RAMALLAH (Ma’an) — Hunger-striking Palestinian prisoner Anas Shadid was transferred to the intensive care unit of Israel’s Assaf Harofeh hospital following a severe deterioration of his health on Monday, a day before the Israeli Supreme Court is set to decide whether or not to force feed Shadid and fellow hunger striker Ahmad Abu Farah.
Shadid and Abu Farah were both detained on Aug. 1 and have been on hunger strike since Sep. 24 and Sep. 23 respectively, in protest of their imprisonment without charge or trial under Israel’s widely-condemned policy of administrative detention.
Head of the Palestinian Committee for Prisoners’ Affairs Issa Qaraqe said in a statement Monday that Shadid and Abu Farah, who are both approaching their 90th day without food, suffer from various pains in their bodies and could face sudden death at any moment.
Qaraqe told Palestinian radio station Mawtini that such a move would represent a clear intention to kill Shadid and Abu Farah, describing the suggestion to force feed the two as “shameless.”
Qaraqe expressed outrage that Israel was mulling the possibility of force feeding, rather than considering the severity of the hunger strikers’ health by responding to the reasons that lead them to launch their strikes in the first place.

- Data shown -
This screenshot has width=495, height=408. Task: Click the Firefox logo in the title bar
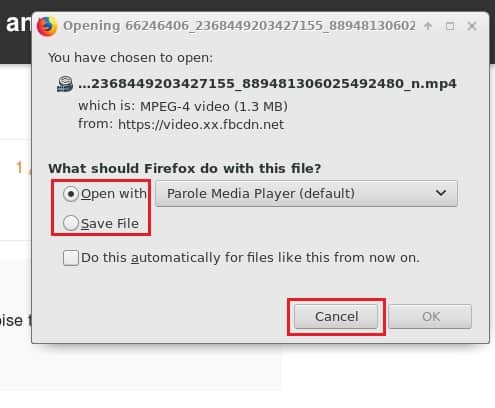47,26
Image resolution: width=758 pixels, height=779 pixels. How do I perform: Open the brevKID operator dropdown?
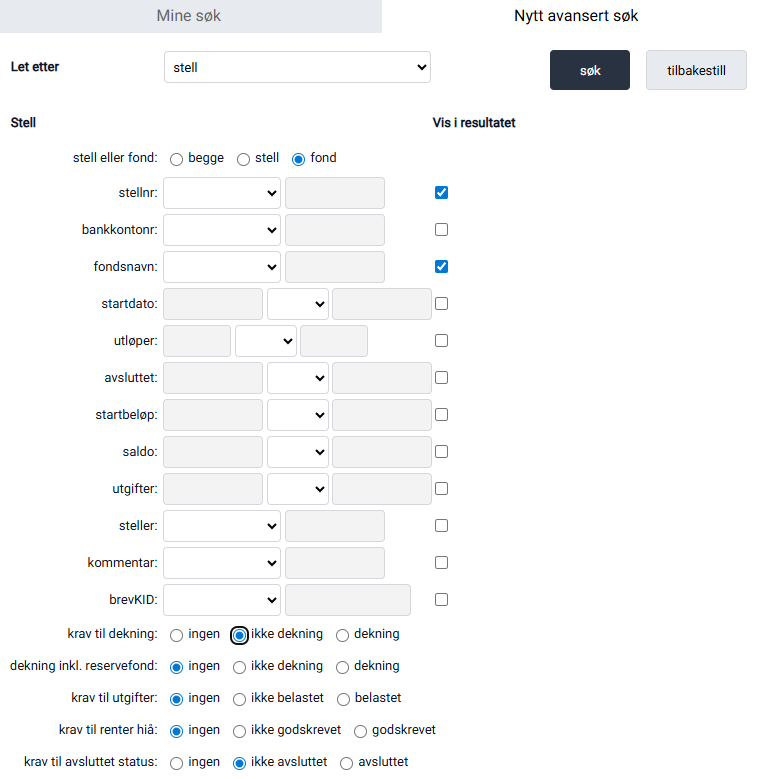tap(222, 600)
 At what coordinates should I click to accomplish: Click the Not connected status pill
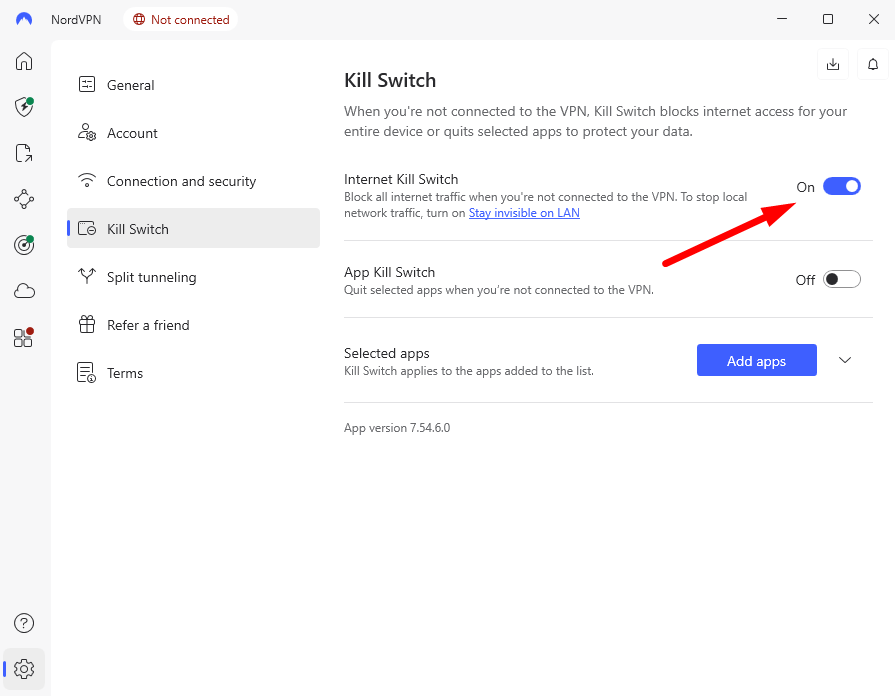coord(180,19)
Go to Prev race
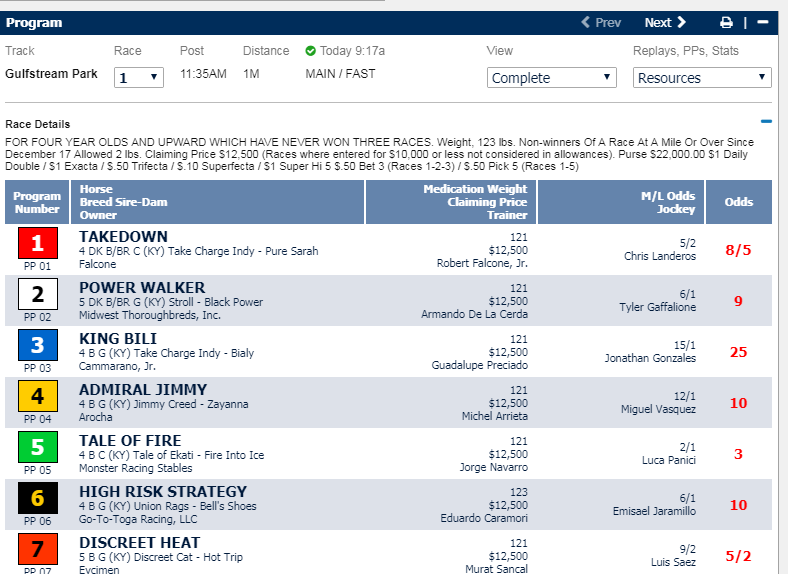 click(x=602, y=22)
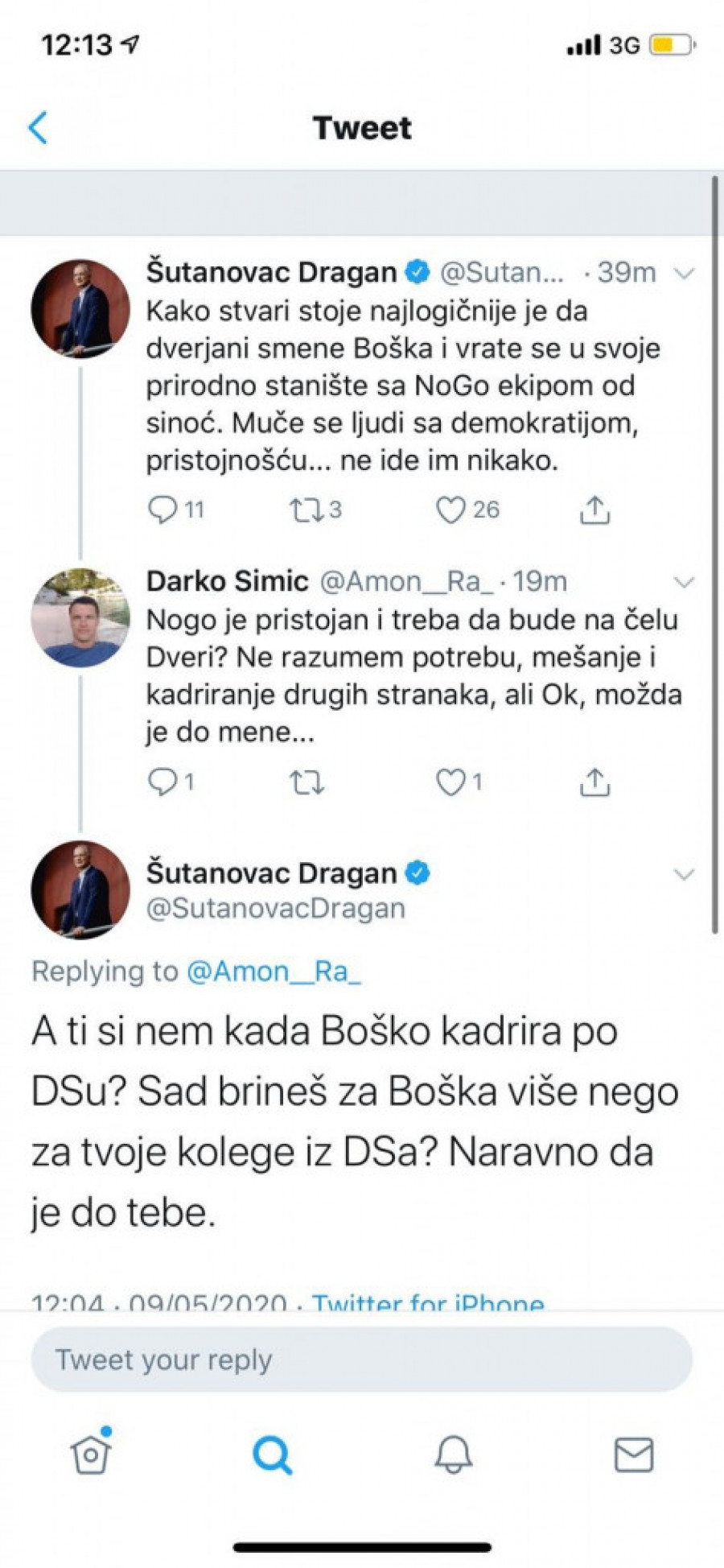Image resolution: width=724 pixels, height=1568 pixels.
Task: Like the tweet with 26 likes
Action: coord(450,510)
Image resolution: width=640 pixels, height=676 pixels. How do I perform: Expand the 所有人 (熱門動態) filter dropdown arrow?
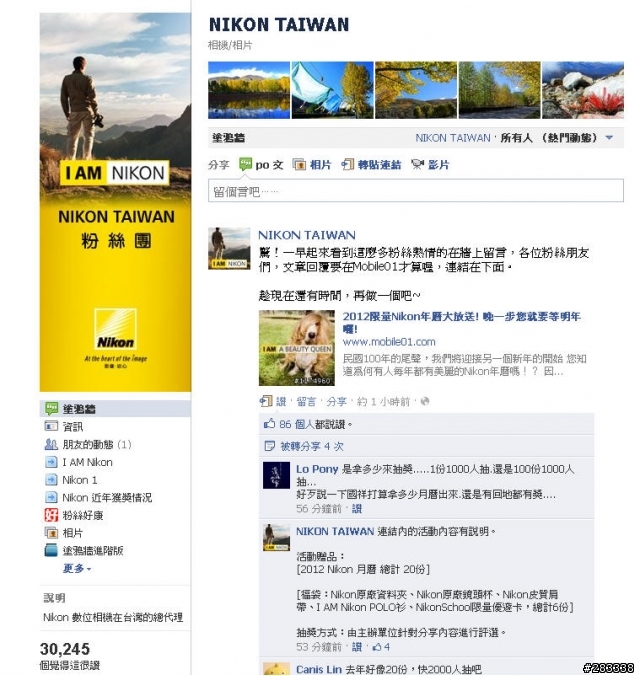(609, 138)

- List of tasks -
1. Do these statements agree with the report on the Palestinian hunger strikers? Answer yes or no for each, quoting the deciding words of the report.
(a) Shadid and Abu Farah were detained on the same date.
(b) Abu Farah began his hunger strike later than Shadid.
(c) Qaraqe gave his comments to the Palestinian radio station Mawtini.
2. What does the report on the Palestinian hunger strikers say from "RAMALLAH (Ma’an) —" down to "Ahmad Abu Farah."? Quote that passage word for word.

- Results by task -
1.
(a) Yes: "Shadid and Abu Farah were both detained on Aug. 1"
(b) No: "have been on hunger strike since Sep. 24 and Sep. 23 respectively"
(c) Yes: "Qaraqe told Palestinian radio station Mawtini"

2.
RAMALLAH (Ma’an) — Hunger-striking Palestinian prisoner Anas Shadid was transferred to the intensive care unit of Israel’s Assaf Harofeh hospital following a severe deterioration of his health on Monday, a day before the Israeli Supreme Court is set to decide whether or not to force feed Shadid and fellow hunger striker Ahmad Abu Farah.